STRIKES AND RALLIES PLANNED
For the first time since 1976, the organizers have called for a one-day general strike to protest Israel’s handling of the Arab unrest in the territories. In addition to the strike, there will be four major rallies: two in Galilee, one in Taiba village, near the Israeli town of Kfar Sava, and one in the Bedouin town of Rahat in the Negev.
Fresh in the minds of Israelis are the general strike and demonstrations of solidarity by Israeli Arabs with their brethren in the territories last Dec. 21. They began peacefully, but degenerated into fierce rioting in Nazareth and in Umm el-Fahm village, in the heart of Israel.
Sources in the Rakah Communist Party, the main political faction behind Land Day, agreed that the protests Wednesday will be a test of whether Israeli Arab leaders can control the Arab population. Teams of supervisors will be present at potential trouble spots, ready to prevent any disorderly conduct from escalating to violence.

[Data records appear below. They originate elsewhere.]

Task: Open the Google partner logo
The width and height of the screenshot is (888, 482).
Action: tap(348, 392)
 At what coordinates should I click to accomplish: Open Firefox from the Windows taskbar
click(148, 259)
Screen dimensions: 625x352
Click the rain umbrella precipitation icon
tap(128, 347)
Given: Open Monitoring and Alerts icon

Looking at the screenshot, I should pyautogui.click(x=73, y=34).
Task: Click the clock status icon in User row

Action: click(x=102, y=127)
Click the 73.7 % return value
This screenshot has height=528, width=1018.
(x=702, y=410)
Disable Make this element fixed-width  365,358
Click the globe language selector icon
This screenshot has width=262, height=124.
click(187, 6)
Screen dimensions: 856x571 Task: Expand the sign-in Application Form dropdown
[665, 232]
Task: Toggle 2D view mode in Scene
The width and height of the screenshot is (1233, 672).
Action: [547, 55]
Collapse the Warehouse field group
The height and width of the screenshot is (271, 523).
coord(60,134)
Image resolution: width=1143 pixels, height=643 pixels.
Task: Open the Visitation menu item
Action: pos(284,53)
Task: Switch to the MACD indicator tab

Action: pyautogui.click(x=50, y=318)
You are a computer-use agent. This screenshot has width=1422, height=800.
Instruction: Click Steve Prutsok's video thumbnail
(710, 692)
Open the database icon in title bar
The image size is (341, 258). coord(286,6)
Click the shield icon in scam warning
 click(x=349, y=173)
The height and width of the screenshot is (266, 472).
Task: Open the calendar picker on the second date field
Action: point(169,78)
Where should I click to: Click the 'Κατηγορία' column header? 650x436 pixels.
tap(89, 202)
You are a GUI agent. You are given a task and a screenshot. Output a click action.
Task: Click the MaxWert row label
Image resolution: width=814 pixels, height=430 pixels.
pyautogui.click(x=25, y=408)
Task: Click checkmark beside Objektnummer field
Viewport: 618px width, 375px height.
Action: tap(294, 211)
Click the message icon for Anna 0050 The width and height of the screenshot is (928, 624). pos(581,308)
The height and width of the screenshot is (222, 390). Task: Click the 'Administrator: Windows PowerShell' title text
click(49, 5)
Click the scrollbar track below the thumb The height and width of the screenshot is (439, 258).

But the atmosphere is different in the administered territories, where Palestinians began a general strike and traffic strike Monday, two days in advance of Land Day. Only military vehicles and cars carrying journalists were seen on the roads.
Palestinian nationalist circles are agitating in Israel proper. Two residents of the Jalazoun refugee camp, near Ramallah, were arrested in Tel Aviv Monday after allegedly attacking an Arab employee of a local restaurant who refused to walk off his job. The two are suspected of beating the worker and trying to stab him.